Riau perlu menempuh cara serupa guna menyiasati problem ekonomi umat dan masyarakat. Menimbang Riau berbudaya melayu yang identik dengan ajaran Islam. Meski tak sebanyak Jawa Barat, jumlah masjid di Provinsi Riau tergolong signifikan. Ditambah keberadaan sekolah dan bentuk sarana pendidikan agama lain seperti pondok pesantren. Dari sini tergambar potensi besar pemanfaatan sektor keuangan syariah. Seiring sudah berjalan program-program seperti dana Wakaf yang diinisiasi Bank Indonesia (BI), hingga Juli 2021 telah mengumpulkan sebanyak Rp212 Miliar berasal dari dana wakaf sebanyak Rp7,7 miliar dan komitmen wakaf senilai Rp205 miliar. Berikut komitmen BI mendukung pengembangan instrumen sosial milik umat Islam dalam upaya mensejahterakan umat yang salah satunya dikemas dalam kegiatan Gerakan Riau Berwakaf 2021, dan begitujuga di sisi pengambil kebijakan yakni Pemerintah Provinsi (Pemprov) Riau juga telah menaja program serupa dengan gerakan wakaf Rp 1.000 per orang. Tinggal sekarang bagaimana membentuk ekosistem yang solid terdiri dari pengambil kebijakan dan pemangku kepentingan untuk berkolaborasi dan bersinergi.
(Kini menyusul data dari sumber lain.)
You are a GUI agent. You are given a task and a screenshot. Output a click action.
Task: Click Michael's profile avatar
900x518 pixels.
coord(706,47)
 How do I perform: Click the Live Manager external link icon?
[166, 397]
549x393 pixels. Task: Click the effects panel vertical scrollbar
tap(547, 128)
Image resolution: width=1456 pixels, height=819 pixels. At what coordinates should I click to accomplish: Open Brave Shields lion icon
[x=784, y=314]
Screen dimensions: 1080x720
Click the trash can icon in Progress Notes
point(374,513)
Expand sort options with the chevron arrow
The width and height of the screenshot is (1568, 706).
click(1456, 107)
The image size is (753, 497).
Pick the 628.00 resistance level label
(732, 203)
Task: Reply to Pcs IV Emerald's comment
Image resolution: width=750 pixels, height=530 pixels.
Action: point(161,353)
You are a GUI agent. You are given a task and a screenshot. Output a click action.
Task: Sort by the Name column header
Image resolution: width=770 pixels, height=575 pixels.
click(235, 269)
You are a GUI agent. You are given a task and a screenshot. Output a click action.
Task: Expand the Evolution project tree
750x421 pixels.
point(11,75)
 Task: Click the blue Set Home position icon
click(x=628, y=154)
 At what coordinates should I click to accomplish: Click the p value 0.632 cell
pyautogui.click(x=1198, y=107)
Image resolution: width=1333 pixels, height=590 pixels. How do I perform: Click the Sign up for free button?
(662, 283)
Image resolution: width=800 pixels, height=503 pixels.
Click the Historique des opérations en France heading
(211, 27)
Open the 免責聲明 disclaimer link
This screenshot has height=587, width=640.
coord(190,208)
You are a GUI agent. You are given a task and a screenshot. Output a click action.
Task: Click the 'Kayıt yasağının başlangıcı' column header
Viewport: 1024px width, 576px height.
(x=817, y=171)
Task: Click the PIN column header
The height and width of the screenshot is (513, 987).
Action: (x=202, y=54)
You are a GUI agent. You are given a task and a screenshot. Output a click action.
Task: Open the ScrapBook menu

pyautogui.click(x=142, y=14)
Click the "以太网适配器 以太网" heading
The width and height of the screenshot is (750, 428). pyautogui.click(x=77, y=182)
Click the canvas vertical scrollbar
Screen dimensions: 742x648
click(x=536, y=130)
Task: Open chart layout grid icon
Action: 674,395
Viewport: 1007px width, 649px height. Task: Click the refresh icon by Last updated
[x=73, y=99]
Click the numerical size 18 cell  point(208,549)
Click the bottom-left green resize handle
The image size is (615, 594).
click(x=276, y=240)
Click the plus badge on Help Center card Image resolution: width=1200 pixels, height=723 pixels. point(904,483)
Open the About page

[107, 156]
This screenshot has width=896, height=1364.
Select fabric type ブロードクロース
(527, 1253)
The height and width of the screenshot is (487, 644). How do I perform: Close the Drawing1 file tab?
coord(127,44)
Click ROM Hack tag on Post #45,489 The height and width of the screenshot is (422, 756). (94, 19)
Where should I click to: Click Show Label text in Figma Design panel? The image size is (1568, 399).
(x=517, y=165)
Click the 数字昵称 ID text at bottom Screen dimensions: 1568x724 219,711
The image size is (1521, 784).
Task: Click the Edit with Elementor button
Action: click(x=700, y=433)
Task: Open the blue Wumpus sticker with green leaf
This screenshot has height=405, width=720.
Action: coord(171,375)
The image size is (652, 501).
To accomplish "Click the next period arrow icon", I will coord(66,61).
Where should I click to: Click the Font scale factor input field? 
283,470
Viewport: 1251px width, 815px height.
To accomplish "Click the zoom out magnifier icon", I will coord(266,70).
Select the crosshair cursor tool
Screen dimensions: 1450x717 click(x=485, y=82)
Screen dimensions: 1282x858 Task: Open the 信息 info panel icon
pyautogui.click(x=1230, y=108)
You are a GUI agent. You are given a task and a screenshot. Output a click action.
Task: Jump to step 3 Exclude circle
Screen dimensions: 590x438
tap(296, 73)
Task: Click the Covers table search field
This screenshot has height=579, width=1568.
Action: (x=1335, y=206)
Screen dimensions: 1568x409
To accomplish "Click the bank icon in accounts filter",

Supaya wakaf tersebut dirasakan langsung manfaatnya oleh warga dan diimplementasikan secara luas.
Pendekatan dipaparkan barusan akan efektif dijalankan apabila melibatkan masjid. Kembali mengulang apa yang telah disampaikan sebelumnya, daripada melontarkan pernyataan masjid radikal yang multitafsir dan bisa berujung ambigu, merevitalisasi peran masjid sebagai sarana perbaikan kondisi bangsa jauh lebih urgen untuk dilempar ke publik. Percuma membahas terorisme sampai mulut berbuih jika akarnya yakni kemiskinan lalai dibenahi. Pendekatan seharusnya komprehensif dan memukul langsung inti permasalahan. Terorisme pada dasarnya gerakan berbasis ideologi. Ketidakadilan, penindasan, kemiskinan dan aspek-aspek yang menurunkan derajat kemanusiaan ibarat pupuk yang menyuburkan eksistensinya.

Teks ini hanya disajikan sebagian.